Two questions came to my mind:

  • Is the word cloud accurate? I was expecting some keywords to be present and, for instance, I was surprised to have “splc18”: SPLC is an important conference in my research area, I’ve tweeted about the 2018 edition, but not that much.
  • How the Twitter bot can know about (all) my tweets? After all I did not give special access to my tweets and I have written thousands (most of the tweets are actually retweets).

To answer these two questions, I’ve decided to replicate the generation of the word cloud. It toke less than 1 hour, including the following steps:

  • request and download the full archive of your tweets (in the Twitter preferences)
  • understand how data/tweets are organized (it was a basic CSV file, where each row corresponds to a tweet)
  • process the tweets and generate the word cloud.
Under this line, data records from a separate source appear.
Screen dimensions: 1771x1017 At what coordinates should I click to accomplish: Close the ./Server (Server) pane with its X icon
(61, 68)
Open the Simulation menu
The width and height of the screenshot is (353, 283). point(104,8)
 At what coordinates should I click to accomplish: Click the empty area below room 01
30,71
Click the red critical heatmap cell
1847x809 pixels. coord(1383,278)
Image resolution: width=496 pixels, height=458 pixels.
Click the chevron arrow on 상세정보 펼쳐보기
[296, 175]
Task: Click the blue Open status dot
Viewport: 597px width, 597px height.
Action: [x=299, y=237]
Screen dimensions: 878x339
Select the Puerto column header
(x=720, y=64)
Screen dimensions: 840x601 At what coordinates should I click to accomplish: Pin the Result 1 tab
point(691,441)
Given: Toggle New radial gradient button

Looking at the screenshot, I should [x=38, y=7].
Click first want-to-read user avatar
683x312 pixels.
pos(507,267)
I used Python, pandas, and wordcloud (actually created and maintained by one of the core contributor of scikit-learn, Andreas Mueller!)
  • fine-tune and test the solution (see below)

To obtain an interesting word cloud, an important step is the pre-processing of data:

  • removal of URLs or twitter’s @usernames (otherwise your most frequent words are followers you exchange with)
  • stop words: wordcloud library has a default set of words (english) to ignore, but as I tweet sometimes in French I need to add others…
  • consider or not tweets that are retweets (I prefer to not include them)

The final result is:

Extraction process

Clearly, the word cloud differs. So why?

I experimented a bit: with or without RT, tweets after 2018, etc. My conclusion was that the bot only considers recent tweets and RTs. Am I right?

Actually yes ;-) In fact the bot is open source and is publicly available here. The analysis of the source code shows that:

  • ‘include_rts’: ‘true’
  • 3200 tweets are collected, for a maximum page of 16 (thanks to Twitter API)

So the general conclusion is:

  • Is the word cloud accurate? No since it considers only recent tweets.
  • How the Twitter bot can know about (all) my tweets? It doesn’t know all tweets, only a sample.

Anyway, this service is fun and has the merit of being easy to use. But you know the secrets now ;) If you want a more comprehensive solution, I have shared my code.

Written on February 14, 2019
[ data | twitter | python ]